By George A. Hancock
May 1 is a Wednesday this year. Day 121 begins early in the quiet darkness. Our 2019 year is steadily moving along. Many local runners wish the weather would maintain the same pace. Our current spring season frequently shares winter characteristics. Western Pennsylvania’s winter season recently has muscled into the autumn and spring season. This creates a longer and dreaded winter season.
Of course, the winter enthusiasts love this trend. Their winter sports, activities, and scenes are relished from October through April. However, most folks including this runner believe each season should last just so long. Then, we move into the next season.
Running every day for decades gives one a unique perspective on the roadside scene. 2019 is my 46th year as a road runner. I’ve run over 103,000 miles now on the Greater Johnstown roadways. I’ve seen various scenarios change my road scene.
Buildings, homes come and go. Retail stores have disappeared into faint memories. Even our first local mall is gone. The Richland Mall located along the Elton Road has slipped away into time’s mysterious mist. I still run near that area but the site is now home to a Wal-Mart Super Center and various other retail locations.
Yes, change is a constant. One change is creating challenging daily running issues. Our local weather from autumn through late spring features the freeze/thaw cycle. This basically means our regions sees colder weather followed rapidly by a warm-up than back to the freezing weather pattern.
This freeze/thaw pattern plays havoc on our local infrastructure. Local roads and streets are crumbling. Bridges are showing this damage too. Plus, retaining walls, decorative walls and even outside cellar steps are crumbling.
Several blocks fell onto my outside cellar steps due to the freeze/thaw cycle pushing the ground and those blocks downward. This same cycle pushes my patio cement slabs around.
I regularly run the Theater Drive hill located in Richland Township. The township repaved this hilly road section over a two-year period. The road was milled and the based was reinforced. Several inches of new macadam was installed. This new surface was great for running.
However, it took only one winter season for the freeze/thaw cycle to demonstrate its strength. We are not yet three years removed from that road project. Yet, both repaired sections are showing crumbling wear.
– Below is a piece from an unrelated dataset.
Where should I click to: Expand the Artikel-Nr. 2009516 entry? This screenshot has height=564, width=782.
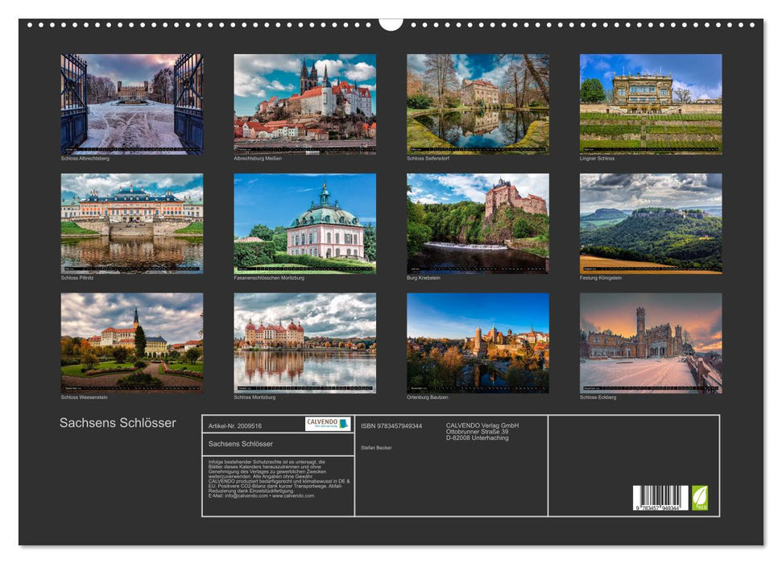[236, 426]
Water flowing down that hill seeps into the freeze/thaw road cracks and fissures. These were never sealed. Thus the road cracks are now down to the base. Several areas are showing subsidence. Running over this area in the dark is disconcerting. The drop is nearly a foot or more and continues for yards.
I run with a rechargeable road light. I know where these bad segments are located. I ran through this section carefully several times in order to feel the subsidence. It really is a strange running sensation. The road drops away beneath your feet. I imagine a motorist driving through those sections at the posted speed feels that road displacement too.
This road crumbling, potholes, or subsidence is located everywhere I run. There are no exempt boroughs or townships on my daily road courses. Increased traffic patterns are not helping the situation. Heavy traffic flow just makes those troublesome roads worse.
So, if you’re a local runner living in these freeze/thaw regions what can you do? My first suggestion is to run with open eyes. We do not need any distracted runners. Running along the road while not paying attention to your surroundings is a recipe for a bad happenstance.
Stepping into a pothole while running a swift pace could have nasty consequences. Even a twisted ankle or foot means downtime. And, a broken appendage means more downtime. Is there anything worse than an injury before some major race, run, or event? The training time, effort, and sometimes even resources spent is quickly eliminated by that misstep.
Runners on the road before dawn or late in the evening need light illuminating their path. There are many excellent lightweight road lights available. Purchasing and using one is highly recommended for all dark runners. These lights can be waved to alert motorists of your presence besides lighting up potholes and other road issues. Moving critters are also identified with your light. Stepping on a copperhead or black snake is never fun.
Pothole debris also poses a running issue. I recently witnessed a vehicle driving fast through a potholed road segment. That vehicle’s tire lifted and threw a chunk of macadam onto the roadside berm. A runner or pedestrian easily could have been hit by that flying debris. The speed and force of that churned-up chunk could have bruised someone.
I’ve been hit by road shale. That impact stings. I never thought about flying pothole debris. This debris is bigger and no doubt creates significant issues upon impact. My advice here is remaining aware until those potholes are repaired.
A smart runner is a safe runner. Running with open eyes and a cautious attitude is prudent. Spring and May are finally here. Our runs stay pleasant with the right mindset. Run smart, run well.